10. Pre-Trade Checklist
Before every trade, verify ALL of the following:
PRE-TRADE CHECKLIST ==================== [ ] 1. TREND: What is the higher-timeframe trend? (Daily chart 200 SMA) - Trading WITH the trend? (preferred) - Counter-trend? (requires stronger signal + tighter stops) [ ] 2. SIGNAL: What specific setup triggered this trade? - Indicator signal (RSI, MACD, etc.) - Pattern (candlestick, chart pattern) - Catalyst (earnings, news, sector rotation) [ ] 3. ENTRY: Exact entry price or condition - Limit order at specific level?
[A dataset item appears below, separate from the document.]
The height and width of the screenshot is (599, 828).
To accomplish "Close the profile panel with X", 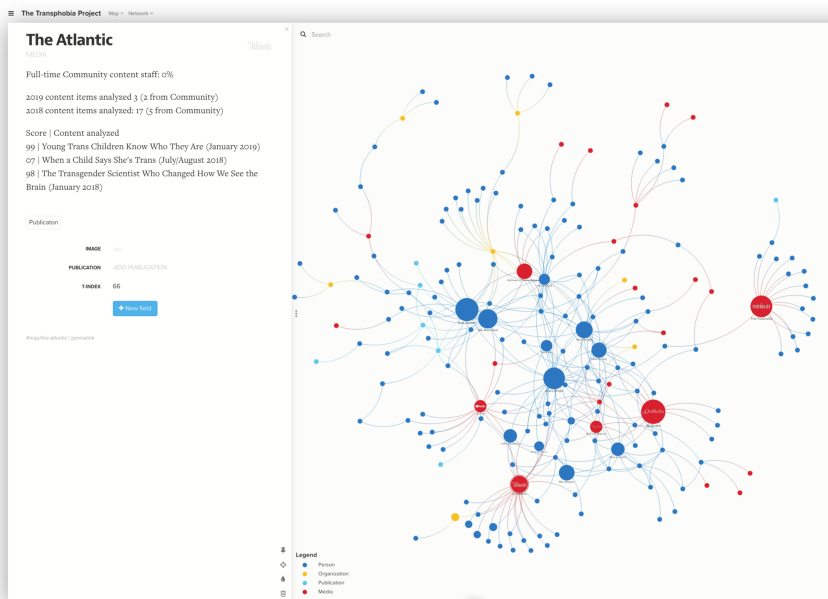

Market order on breakout? [ ] 4. STOP LOSS: Exact stop price - Based on ATR (2-3x ATR from entry) - Below key support (long) or above key resistance (short) - NEVER wider than 2% of portfolio [ ] 5. TARGET: Exact take-profit price - Risk/Reward at least 1.5:1 (preferably 2:1+) - At logical resistance (long) or support (short) [ ] 6. POSITION SIZE: Calculated from risk management rules - Risk amount = Portfolio * 1-2% - Shares = Risk amount / (Entry - Stop) - Total position < 10% of portfolio [ ] 7. CORRELATION CHECK: Does this overlap with existing positions? - Not adding to concentrated sector exposure - Total portfolio heat (sum of open risk) < 6% [ ] 8. CATALYST CHECK: Any upcoming events that could gap through stops? - Earnings date? Fed meeting? CPI release? - If yes: reduce size or wait until after event [ ] 9. MARKET CONTEXT: Is the overall market favorable? - Fear & Greed index level - VIX level (>30 = caution, <15 = complacency risk) - Market trend (SPY vs 200 SMA) [ ] 10. CONFIDENCE: Rate 1-10 honestly - Below 6? Skip the trade - Record confidence for calibration tracking
11. Trade Journal Template
{ "trade_id": "T001", "date_opened": "2025-01-15", "date_closed": null, "symbol": "AAPL", "side": "long", "entry_price": 150.00, "stop_loss": 145.00, "target": 162.00, "position_size": 40, "risk_amount": 200.00, "risk_reward": 2.4, "setup": "Bullish engulfing at 50 EMA + RSI divergence", "confidence": 7, "market_context": "SPY above 200 SMA, VIX at 18, F&G neutral (52)", "pre_trade_thesis": "AAPL pulled back to 50 EMA support, RSI showing bullish divergence, earnings in 3 weeks should provide catalyst. Sector (tech) is leading.", "result": { "exit_price": null, "exit_reason": null, "pnl": null, "pnl_percent": null, "held_days": null, "lessons": null } }
Store trade journals using
memory_store for tracking and calibration review.